*WHAT IS EXPECTED*.
Set down, word for word, the line with "Given: Click the clock showing 06:57" and the lines after it through the final line of the data below, without pictures.

==== DATA TO USE

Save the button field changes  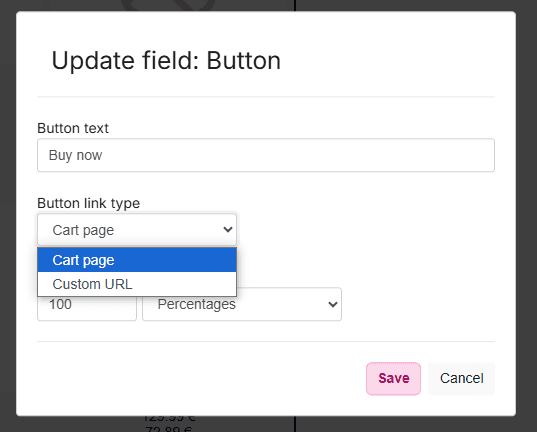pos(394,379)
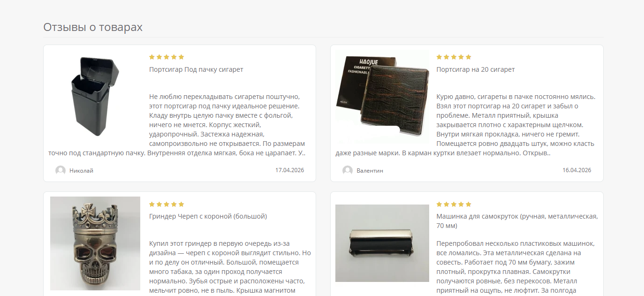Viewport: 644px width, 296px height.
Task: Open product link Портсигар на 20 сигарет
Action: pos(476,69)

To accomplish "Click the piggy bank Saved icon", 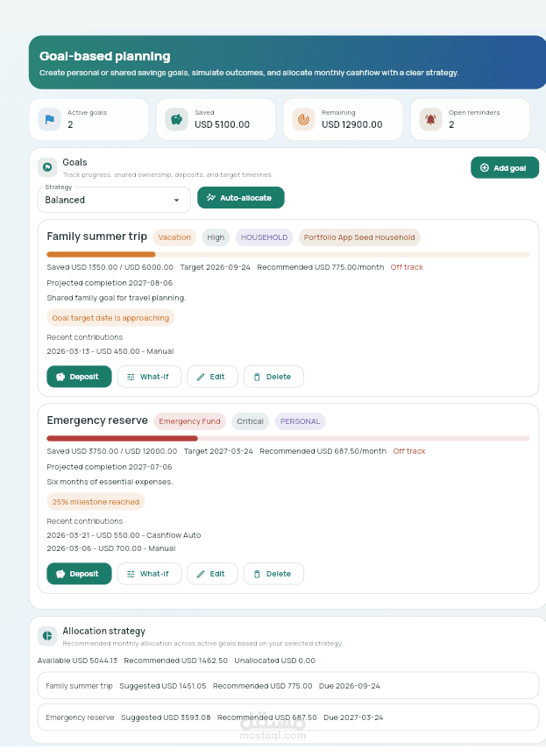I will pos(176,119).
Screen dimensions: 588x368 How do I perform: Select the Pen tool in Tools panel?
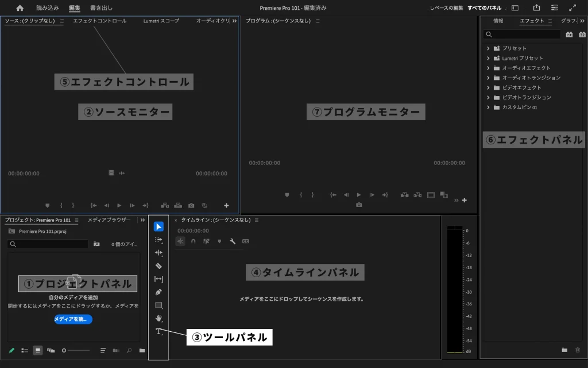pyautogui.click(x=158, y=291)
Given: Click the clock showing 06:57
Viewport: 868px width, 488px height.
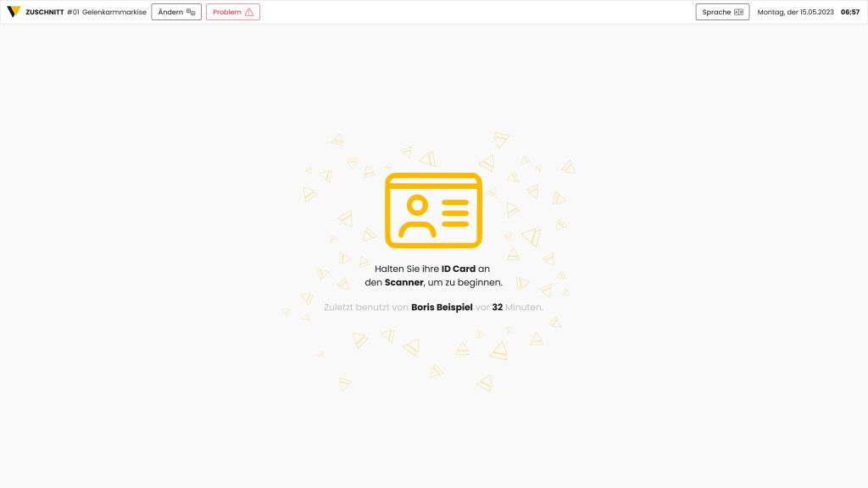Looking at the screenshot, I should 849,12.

========

*RESPONSE TO THIS TASK*.
Given: Click the clock showing 06:57
Viewport: 868px width, 488px height.
Looking at the screenshot, I should 849,12.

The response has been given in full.